Let $x,n$ be integers with $x \ge n > 2$
Let $v_p(n)$ be the highest power of $p$ such that $p^{v_p(n)} \le n < p^{v_p(n)+1}$.
Assume that for a given prime $p$ such that $2 < p \le n$, none of the $n$ integers $x+1, x+2, \dots, x+n$ is divisible by $p^{v_p{n}+1}$
Does it then follow that $p^{v_p{n}+1} \nmid {{x+n} \choose n}$?
Here's an example of what I am talking about:
Let:
$x = 11$
$n = 10$
$p = 3$
$v_3(10) = 2$, and $27$ does not divide any integer in the set $\{ 11, 12, \dots, 21 \}$
Likewise, $27$ doesn't divide ${ {21} \choose {10}}$
To analyze this case, we only need to consider the following ratio: $\frac{3*3*9*3}{3*3*9}$. In this case, $9 \nmid {{21} \choose {10}}$.
I suspect that it is a simple argument to generalize this result.
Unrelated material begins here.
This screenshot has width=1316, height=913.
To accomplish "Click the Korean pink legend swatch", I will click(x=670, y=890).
Am I wrong?
Edit 1: I've had some thoughts which, if true (I still need to prove them), would resolve my question. I believe all of these points are true.
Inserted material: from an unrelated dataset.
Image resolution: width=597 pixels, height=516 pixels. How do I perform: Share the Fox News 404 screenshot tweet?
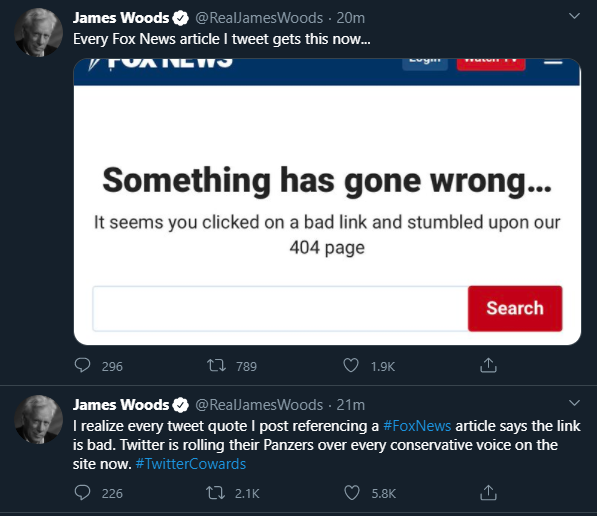point(488,365)
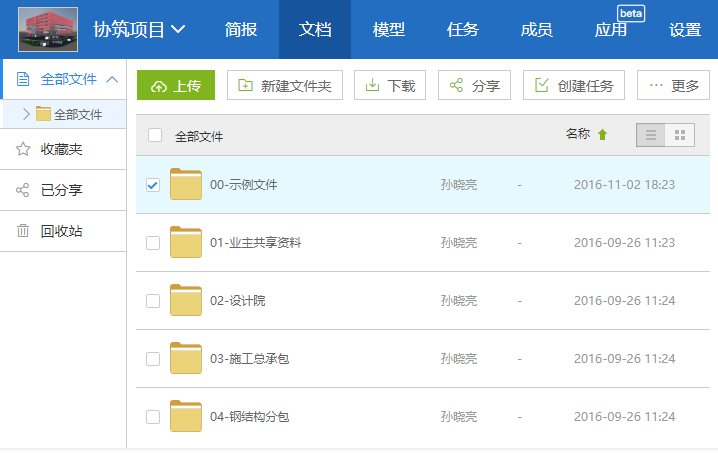
Task: Toggle the select-all 全部文件 checkbox
Action: pos(155,135)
I would greatly appreciate it if either someone can point out where I am wrong or help me to understand how to improve my argument so that it is less wordy and more mathematically precise.
Note: In all cases, I'm assuming that no integer in $\{1, 2, \dots, n\}$ is divisible by $p^{v_p(n)+1}$ and no integers in $\{x+1, x+2, \dots, x+n\}$ is divisible by $p^{v_p(n)+1}$
(1) If the number of integers divisible by $p$ in the set $\{ 1, 2, \dots n \}$ is the same as the number of integers divisible by $p$ in the set $\{x+1, x+2, \dots, x+n\}$, then the maximum power of $p$ that divides ${{x+n} \choose {n}}$ is $p^{v_p{n}-1}$.
(2) If the number of integers divisible by $p$ in $\{1, 2, \dots n\}$ is different than the number of integers divisible by $p$ in $\{x+1, x+2, \dots, x+n \}$, then the difference in number of integers divisible by $p$ is $1$.
(3) If the number of integers divisible by $p$ in $\{1, 2, \dots n\}$ is less than the number of integers divisible by $p$ in $\{x+1, x+2, \dots x+n\}$, then the maximum power of $p$ that divides ${{x+n} \choose {n}}$ is $p^{v_p{n}}$.